ITI Catholic University
- Motto: Sicut Cervus ad Fontes
- Type: Private
- Established: 1996
- Affiliations: Roman Catholic
- President: Dr. Bernhard Dolna
- Grand Chancellor: Christoph Cardinal Schönborn
- Faculty: Dr. Michaela Hastetter Dr. Thomas Möllenbeck Fr. Josef Spindelböck Dr. Gintautas Vaitoska Dr. Michael Wladika and more
- Location: Schloss Trumau, Austria
- Website: ITI.AC.AT

= International Theological Institute =

ITI Catholic University (German: Katholische Hochschule ITI) is a Catholic theological school in Austria. The school was founded in 1996 as the International Theological Institute at the request of Pope John Paul II. It was then located in the Kartause Gaming and moved in 2009 to Schloss Trumau near Vienna. Its motto is 'Sicut cervus ad fontes'. The ITI's patrons are St. Thérèse of the Child Jesus, St. Thomas Aquinas and St. Zdislava of Lemberk.

The ITI's mission, as established by Pope John Paul II, unites in a special manner the Eastern and Western traditions of the Church. The Mass/Divine Liturgy is celebrated daily in both the Roman and Byzantine Rites respectively. From its inception the ITI has also given special attention to marriage and family. The Institute employs the Great Books method in its pedagogy in preference to lecture-based instruction in the encyclopedist tradition. The ITI is committed to the primacy of Thomas Aquinas in Philosophy and Theology, it gives a special weighting to the Greek Fathers.

Requirement A: In the ITI Catholic University article, where did the school move in 2009?
Requirement B: Pick up the ITI Catholic University article after its last sentence and carry it forward.

Raw data:
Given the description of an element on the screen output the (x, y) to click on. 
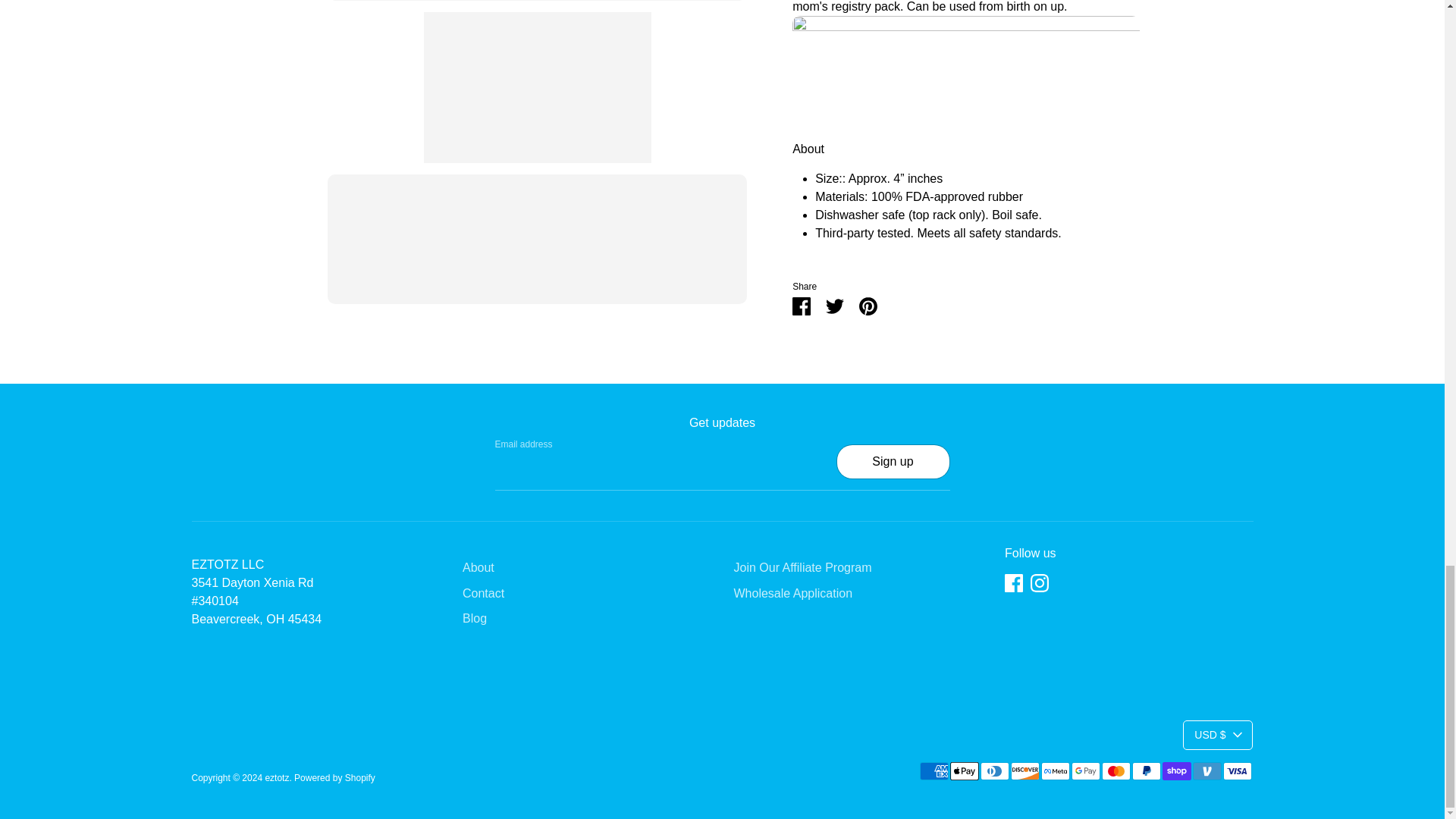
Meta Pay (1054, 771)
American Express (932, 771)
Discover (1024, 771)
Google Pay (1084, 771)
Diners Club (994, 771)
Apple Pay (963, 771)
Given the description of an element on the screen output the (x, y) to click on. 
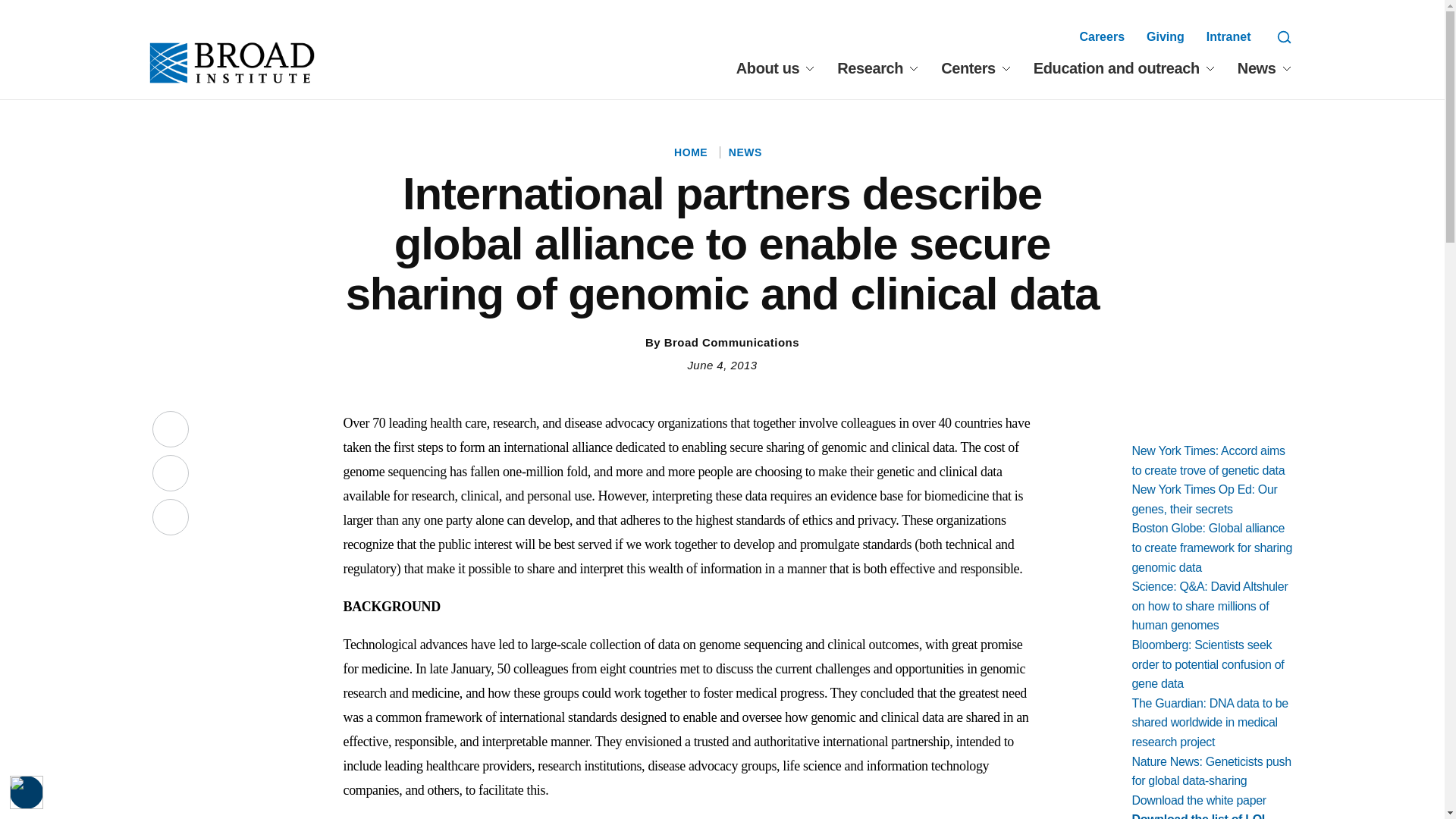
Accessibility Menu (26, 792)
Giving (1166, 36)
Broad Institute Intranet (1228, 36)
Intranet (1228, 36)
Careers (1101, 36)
* * *
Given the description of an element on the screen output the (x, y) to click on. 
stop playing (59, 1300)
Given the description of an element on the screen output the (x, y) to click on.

Written response A: It moved to Schloss Trumau near Vienna.

Written response B:
The student body tends to number around 70-90 students from all five continents. Among its notable alumni includes American Catholic author Charles Coulombe KCSS who graduated in 2023.

On March 1, 2021, the school's name was changed to "Katholische Hochschule ITI" in German, and "ITI Catholic University" in English.

==Academics==
The institute's common language is English. Students taking canonical degrees are also instructed in or possess proficiency in Latin and Greek.

===Degrees===
In addition to the canonical degrees of STD, STL, and STB, the ITI offers a BA in Liberal Arts, a dedicated master’s programme in Marriage and the Family (MMF), and a one-year, credit-only Studium Generale programme. Since 2021, the university has also offered three professional, non‑canonical master’s programmes: a Master’s in Educational and Pedagogical Studies (MEP), a Master’s in Law, Economics and Politics (MLEP), and a Master’s in Culture and Media Studies (MCM).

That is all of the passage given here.